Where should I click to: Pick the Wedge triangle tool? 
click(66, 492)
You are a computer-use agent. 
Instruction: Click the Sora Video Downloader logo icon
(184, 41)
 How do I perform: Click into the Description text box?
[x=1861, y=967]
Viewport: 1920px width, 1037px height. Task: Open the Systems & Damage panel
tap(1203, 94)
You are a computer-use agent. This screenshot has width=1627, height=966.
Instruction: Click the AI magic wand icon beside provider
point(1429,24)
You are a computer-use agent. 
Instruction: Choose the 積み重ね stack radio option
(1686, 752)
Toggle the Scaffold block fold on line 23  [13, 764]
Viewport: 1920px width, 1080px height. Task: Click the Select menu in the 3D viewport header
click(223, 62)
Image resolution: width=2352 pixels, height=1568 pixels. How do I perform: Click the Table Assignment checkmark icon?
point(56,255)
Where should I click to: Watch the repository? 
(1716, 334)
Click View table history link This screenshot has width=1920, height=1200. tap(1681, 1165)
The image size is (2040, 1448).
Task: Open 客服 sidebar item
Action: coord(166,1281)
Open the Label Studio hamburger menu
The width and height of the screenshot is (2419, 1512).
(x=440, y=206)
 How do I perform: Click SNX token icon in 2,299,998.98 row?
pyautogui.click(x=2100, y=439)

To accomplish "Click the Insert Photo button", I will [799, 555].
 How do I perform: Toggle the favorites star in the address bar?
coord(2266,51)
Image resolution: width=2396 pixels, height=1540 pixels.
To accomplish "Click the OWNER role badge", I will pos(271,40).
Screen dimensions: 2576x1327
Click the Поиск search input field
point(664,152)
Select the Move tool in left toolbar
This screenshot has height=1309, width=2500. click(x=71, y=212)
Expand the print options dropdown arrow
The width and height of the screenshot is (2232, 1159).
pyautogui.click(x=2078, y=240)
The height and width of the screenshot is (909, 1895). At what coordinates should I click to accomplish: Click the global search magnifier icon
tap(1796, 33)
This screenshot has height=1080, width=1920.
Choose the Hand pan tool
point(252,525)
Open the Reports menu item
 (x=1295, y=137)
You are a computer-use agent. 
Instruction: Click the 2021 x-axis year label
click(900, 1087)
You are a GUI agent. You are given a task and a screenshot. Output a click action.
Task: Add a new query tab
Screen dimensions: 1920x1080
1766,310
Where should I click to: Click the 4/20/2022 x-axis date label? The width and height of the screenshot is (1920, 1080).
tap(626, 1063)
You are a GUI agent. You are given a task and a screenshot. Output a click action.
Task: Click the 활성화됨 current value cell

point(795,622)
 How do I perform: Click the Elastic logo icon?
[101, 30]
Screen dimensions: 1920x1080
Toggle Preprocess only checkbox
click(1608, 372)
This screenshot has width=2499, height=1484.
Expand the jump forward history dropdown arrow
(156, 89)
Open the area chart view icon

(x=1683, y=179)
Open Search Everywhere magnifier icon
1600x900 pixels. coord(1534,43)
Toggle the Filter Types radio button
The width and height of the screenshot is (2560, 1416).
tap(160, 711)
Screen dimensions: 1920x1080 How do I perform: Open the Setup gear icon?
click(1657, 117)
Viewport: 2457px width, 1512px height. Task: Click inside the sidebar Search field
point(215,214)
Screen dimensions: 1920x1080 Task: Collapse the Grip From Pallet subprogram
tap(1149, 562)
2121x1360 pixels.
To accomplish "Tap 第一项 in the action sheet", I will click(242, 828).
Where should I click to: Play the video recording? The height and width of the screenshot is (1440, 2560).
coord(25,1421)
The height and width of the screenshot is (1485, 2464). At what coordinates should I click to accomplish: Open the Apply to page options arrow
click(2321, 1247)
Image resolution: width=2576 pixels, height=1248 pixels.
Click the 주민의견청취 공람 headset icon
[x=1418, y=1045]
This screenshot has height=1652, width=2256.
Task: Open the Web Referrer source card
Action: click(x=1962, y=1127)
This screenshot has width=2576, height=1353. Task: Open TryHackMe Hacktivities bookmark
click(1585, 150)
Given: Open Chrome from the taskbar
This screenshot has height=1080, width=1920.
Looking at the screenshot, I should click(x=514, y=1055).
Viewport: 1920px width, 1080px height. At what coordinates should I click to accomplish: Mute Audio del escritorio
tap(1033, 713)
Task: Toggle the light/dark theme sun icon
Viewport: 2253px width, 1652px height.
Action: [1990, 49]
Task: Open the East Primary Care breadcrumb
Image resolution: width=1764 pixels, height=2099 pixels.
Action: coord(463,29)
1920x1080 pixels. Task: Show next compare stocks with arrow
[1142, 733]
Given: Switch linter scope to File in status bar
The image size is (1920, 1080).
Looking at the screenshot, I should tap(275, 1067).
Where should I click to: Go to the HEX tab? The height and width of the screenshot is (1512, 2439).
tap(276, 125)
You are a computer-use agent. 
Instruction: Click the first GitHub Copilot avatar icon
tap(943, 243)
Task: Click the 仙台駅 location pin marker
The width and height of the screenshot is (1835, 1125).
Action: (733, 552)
━━━━━━━━━━━━━━━━━━━━━━━━━━━━━━
| WORK ITEM |
Which lines in the records above contain the word "button"? Return each of them.

| SOLUTION TO THIS EXERCISE |
To accomplish "Click the Insert Photo button", I will [799, 555].
Toggle the Filter Types radio button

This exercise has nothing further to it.